Data entries
□ □ □

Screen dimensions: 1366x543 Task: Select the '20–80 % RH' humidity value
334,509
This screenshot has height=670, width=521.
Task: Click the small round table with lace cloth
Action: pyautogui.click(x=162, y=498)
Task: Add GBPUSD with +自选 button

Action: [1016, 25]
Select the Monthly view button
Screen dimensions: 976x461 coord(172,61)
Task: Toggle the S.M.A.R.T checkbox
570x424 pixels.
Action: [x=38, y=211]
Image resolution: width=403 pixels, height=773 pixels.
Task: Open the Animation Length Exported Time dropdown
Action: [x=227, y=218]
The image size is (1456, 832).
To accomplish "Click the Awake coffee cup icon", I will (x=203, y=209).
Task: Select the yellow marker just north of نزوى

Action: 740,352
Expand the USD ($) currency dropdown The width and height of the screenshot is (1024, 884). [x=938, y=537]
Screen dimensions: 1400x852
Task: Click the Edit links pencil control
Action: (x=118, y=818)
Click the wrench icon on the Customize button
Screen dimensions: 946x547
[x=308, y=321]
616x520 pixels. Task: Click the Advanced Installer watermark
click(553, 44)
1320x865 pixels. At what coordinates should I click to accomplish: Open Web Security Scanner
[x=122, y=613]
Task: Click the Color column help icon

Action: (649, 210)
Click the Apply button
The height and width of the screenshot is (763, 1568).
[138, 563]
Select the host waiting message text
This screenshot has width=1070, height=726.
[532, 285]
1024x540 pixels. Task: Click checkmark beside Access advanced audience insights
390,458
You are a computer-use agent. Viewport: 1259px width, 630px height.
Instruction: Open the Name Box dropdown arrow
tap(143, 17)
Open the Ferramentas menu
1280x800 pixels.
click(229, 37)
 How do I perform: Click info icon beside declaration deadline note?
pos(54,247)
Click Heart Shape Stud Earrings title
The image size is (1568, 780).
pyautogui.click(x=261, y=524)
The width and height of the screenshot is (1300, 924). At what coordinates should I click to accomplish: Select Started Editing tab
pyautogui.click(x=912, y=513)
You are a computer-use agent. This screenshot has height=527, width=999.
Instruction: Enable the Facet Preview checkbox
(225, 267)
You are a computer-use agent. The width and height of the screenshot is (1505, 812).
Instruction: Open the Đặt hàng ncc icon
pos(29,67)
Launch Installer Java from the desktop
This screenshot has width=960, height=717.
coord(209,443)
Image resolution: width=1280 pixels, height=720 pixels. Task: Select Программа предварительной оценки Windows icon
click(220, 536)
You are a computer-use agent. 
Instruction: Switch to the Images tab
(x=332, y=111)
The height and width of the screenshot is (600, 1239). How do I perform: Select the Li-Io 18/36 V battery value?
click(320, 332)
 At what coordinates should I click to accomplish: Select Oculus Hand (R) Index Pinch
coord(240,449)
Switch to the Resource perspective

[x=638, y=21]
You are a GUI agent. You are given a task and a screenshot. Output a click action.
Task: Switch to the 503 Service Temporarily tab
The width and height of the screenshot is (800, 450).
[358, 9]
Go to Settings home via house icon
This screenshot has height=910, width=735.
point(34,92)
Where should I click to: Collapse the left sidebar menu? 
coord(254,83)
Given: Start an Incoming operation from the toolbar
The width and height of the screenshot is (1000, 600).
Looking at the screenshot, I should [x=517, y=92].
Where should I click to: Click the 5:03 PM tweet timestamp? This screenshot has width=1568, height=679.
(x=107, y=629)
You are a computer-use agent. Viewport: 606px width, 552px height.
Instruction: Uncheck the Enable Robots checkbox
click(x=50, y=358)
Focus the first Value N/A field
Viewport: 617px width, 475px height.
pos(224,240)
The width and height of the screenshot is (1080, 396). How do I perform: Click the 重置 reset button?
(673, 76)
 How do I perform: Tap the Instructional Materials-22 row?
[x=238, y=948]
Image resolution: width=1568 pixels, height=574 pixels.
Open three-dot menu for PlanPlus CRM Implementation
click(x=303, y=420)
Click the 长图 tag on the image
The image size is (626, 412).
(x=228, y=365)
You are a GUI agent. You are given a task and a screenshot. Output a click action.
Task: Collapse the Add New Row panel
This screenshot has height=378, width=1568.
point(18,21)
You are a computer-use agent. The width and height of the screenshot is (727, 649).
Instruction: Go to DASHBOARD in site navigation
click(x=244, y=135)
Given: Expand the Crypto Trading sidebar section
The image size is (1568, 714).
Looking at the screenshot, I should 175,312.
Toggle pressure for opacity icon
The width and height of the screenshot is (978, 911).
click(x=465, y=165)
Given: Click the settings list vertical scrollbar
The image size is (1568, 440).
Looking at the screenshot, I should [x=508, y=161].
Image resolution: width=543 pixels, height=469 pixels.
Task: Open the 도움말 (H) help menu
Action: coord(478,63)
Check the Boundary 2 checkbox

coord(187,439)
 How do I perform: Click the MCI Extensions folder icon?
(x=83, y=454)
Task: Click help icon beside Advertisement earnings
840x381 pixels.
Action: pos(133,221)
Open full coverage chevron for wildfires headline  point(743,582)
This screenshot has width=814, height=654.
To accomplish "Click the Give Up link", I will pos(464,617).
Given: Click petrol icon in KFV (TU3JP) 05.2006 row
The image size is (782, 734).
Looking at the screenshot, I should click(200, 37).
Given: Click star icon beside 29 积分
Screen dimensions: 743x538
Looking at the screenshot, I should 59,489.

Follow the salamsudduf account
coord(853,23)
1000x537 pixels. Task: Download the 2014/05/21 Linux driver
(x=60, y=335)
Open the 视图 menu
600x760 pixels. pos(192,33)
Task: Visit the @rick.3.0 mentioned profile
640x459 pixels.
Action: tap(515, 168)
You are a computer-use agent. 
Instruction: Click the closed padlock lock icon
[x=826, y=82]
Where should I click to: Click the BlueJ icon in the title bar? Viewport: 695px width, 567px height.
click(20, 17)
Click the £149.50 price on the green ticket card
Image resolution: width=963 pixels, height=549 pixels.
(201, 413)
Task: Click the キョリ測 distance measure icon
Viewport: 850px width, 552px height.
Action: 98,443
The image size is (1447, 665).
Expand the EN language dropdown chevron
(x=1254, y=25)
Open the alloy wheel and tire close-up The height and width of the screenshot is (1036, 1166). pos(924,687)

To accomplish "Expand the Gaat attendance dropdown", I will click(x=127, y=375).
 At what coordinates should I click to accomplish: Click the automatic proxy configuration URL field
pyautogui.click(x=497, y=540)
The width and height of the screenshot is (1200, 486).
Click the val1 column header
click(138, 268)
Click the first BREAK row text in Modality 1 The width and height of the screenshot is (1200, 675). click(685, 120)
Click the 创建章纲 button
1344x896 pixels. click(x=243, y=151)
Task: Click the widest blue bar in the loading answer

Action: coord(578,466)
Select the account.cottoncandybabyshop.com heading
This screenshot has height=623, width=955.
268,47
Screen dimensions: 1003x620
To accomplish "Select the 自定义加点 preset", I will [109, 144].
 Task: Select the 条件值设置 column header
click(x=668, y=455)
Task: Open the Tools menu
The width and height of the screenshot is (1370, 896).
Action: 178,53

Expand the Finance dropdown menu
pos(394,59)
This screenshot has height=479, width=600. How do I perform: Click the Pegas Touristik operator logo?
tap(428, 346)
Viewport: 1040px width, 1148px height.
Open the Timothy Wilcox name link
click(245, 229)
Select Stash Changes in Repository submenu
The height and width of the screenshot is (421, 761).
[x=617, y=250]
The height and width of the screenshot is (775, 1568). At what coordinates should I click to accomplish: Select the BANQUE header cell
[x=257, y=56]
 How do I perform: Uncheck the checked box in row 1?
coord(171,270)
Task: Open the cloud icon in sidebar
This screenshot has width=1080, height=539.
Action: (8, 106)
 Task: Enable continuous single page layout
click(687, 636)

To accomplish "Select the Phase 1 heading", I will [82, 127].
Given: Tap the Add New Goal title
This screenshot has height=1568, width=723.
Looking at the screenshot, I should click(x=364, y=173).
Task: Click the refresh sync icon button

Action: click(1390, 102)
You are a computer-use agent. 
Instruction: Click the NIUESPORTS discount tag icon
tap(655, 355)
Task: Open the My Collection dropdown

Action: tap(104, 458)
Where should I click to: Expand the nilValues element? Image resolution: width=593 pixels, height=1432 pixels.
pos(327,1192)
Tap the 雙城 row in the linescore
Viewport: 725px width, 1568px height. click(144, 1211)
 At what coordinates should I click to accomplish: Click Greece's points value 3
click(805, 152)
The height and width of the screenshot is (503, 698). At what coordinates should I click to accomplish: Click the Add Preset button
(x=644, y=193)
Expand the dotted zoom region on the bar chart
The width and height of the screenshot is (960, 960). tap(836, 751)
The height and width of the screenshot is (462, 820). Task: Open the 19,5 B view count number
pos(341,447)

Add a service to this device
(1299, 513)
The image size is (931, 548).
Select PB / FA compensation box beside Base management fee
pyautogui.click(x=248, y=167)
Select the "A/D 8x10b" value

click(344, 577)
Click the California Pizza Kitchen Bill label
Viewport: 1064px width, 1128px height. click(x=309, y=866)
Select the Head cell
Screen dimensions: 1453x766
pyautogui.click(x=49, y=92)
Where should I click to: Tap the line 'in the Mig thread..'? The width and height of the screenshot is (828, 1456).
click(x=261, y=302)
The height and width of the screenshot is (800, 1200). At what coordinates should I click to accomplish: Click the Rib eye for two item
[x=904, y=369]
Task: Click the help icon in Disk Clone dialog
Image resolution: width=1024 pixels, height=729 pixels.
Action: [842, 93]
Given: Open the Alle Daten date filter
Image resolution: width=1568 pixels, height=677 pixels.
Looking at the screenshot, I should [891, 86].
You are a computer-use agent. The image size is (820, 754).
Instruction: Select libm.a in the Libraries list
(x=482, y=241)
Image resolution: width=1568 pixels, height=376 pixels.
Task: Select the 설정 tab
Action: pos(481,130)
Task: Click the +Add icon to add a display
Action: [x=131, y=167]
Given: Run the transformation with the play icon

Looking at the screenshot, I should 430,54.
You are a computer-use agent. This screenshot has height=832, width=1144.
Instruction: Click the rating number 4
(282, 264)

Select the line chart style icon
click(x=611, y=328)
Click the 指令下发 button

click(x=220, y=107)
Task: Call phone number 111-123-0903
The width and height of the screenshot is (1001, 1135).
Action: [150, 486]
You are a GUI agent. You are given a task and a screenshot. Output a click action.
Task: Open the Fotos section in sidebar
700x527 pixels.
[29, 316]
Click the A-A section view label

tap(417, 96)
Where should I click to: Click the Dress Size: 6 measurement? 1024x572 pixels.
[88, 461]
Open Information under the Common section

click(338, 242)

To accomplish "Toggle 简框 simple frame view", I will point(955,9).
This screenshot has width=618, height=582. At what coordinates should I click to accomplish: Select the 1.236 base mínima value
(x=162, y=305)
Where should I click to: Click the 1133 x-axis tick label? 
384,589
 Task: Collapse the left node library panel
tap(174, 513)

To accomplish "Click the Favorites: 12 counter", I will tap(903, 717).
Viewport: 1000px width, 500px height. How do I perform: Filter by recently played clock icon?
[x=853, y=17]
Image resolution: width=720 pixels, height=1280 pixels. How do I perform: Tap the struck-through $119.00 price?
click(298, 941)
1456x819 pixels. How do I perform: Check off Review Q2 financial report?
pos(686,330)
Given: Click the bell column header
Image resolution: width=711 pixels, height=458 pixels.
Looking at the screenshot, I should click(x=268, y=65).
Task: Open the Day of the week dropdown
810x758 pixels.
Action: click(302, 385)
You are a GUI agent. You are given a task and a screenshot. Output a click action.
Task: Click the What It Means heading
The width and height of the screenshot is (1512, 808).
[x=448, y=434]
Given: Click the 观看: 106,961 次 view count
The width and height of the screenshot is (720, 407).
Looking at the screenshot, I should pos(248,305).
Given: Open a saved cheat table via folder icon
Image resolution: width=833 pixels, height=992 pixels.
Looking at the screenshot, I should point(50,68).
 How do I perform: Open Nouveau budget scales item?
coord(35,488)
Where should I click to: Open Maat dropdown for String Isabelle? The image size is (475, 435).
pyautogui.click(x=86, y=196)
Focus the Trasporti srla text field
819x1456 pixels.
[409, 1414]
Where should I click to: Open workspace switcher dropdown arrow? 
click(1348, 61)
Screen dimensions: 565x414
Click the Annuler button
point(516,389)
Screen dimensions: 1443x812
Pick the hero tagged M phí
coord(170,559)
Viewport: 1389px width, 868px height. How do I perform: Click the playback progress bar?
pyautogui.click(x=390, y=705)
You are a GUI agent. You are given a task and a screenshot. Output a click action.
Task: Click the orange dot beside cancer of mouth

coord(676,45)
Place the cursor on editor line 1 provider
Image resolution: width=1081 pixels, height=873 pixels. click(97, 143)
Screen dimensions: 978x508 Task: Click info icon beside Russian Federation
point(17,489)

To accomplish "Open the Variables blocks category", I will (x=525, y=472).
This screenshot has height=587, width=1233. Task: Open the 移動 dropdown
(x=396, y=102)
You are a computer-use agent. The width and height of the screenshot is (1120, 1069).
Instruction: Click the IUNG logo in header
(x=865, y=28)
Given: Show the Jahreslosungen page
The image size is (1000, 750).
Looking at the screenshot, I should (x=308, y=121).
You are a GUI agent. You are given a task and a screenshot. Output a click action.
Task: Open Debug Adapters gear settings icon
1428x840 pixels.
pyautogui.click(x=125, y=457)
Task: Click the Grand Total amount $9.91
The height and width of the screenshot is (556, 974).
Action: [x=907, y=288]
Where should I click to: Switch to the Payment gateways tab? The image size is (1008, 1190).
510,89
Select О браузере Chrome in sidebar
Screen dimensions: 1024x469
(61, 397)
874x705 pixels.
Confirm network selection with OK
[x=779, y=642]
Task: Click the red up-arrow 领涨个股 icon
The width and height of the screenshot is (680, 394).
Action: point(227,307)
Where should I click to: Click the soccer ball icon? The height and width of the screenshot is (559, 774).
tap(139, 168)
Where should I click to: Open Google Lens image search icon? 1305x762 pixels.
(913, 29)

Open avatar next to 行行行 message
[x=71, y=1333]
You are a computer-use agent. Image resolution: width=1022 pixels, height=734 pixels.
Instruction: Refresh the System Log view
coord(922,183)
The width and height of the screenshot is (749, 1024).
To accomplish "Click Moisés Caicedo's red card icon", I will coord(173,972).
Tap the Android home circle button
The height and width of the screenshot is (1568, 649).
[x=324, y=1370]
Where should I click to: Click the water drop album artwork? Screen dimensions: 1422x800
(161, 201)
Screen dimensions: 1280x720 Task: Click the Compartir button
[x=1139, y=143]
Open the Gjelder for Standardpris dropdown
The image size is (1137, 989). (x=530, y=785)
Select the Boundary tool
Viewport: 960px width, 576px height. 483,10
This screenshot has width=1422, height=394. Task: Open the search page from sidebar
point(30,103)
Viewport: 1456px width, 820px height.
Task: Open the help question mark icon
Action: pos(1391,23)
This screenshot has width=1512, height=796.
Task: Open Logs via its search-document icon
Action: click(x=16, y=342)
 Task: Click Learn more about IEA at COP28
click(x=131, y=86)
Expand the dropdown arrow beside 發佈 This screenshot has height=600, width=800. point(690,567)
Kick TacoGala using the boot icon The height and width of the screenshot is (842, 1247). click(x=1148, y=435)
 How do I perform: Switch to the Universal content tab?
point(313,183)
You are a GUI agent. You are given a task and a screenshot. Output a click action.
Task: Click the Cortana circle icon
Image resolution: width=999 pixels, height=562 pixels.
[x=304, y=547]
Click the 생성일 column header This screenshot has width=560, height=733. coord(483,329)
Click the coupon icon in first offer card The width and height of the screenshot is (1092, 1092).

□ □ □

**Required work**
The lines above from the one containing "Instruction: Switch to the Images tab" through the one containing "Given: Click the settings" are to be set down exactly, and no others.

**Your response**
Instruction: Switch to the Images tab
(x=332, y=111)
The height and width of the screenshot is (600, 1239). How do I perform: Select the Li-Io 18/36 V battery value?
click(320, 332)
 At what coordinates should I click to accomplish: Select Oculus Hand (R) Index Pinch
coord(240,449)
Switch to the Resource perspective

[x=638, y=21]
You are a GUI agent. You are given a task and a screenshot. Output a click action.
Task: Switch to the 503 Service Temporarily tab
The width and height of the screenshot is (800, 450).
[358, 9]
Go to Settings home via house icon
This screenshot has height=910, width=735.
point(34,92)
Where should I click to: Collapse the left sidebar menu? 
coord(254,83)
Given: Start an Incoming operation from the toolbar
The width and height of the screenshot is (1000, 600).
Looking at the screenshot, I should [x=517, y=92].
Where should I click to: Click the 5:03 PM tweet timestamp? This screenshot has width=1568, height=679.
(x=107, y=629)
You are a computer-use agent. Viewport: 606px width, 552px height.
Instruction: Uncheck the Enable Robots checkbox
click(x=50, y=358)
Focus the first Value N/A field
Viewport: 617px width, 475px height.
pos(224,240)
The width and height of the screenshot is (1080, 396). How do I perform: Click the 重置 reset button?
(673, 76)
 How do I perform: Tap the Instructional Materials-22 row?
[x=238, y=948]
Image resolution: width=1568 pixels, height=574 pixels.
Open three-dot menu for PlanPlus CRM Implementation
click(x=303, y=420)
Click the 长图 tag on the image
The image size is (626, 412).
(x=228, y=365)
You are a GUI agent. You are given a task and a screenshot. Output a click action.
Task: Collapse the Add New Row panel
This screenshot has height=378, width=1568.
point(18,21)
You are a computer-use agent. The width and height of the screenshot is (727, 649).
Instruction: Go to DASHBOARD in site navigation
click(x=244, y=135)
Given: Expand the Crypto Trading sidebar section
The image size is (1568, 714).
Looking at the screenshot, I should 175,312.
Toggle pressure for opacity icon
The width and height of the screenshot is (978, 911).
click(x=465, y=165)
Given: Click the settings list vertical scrollbar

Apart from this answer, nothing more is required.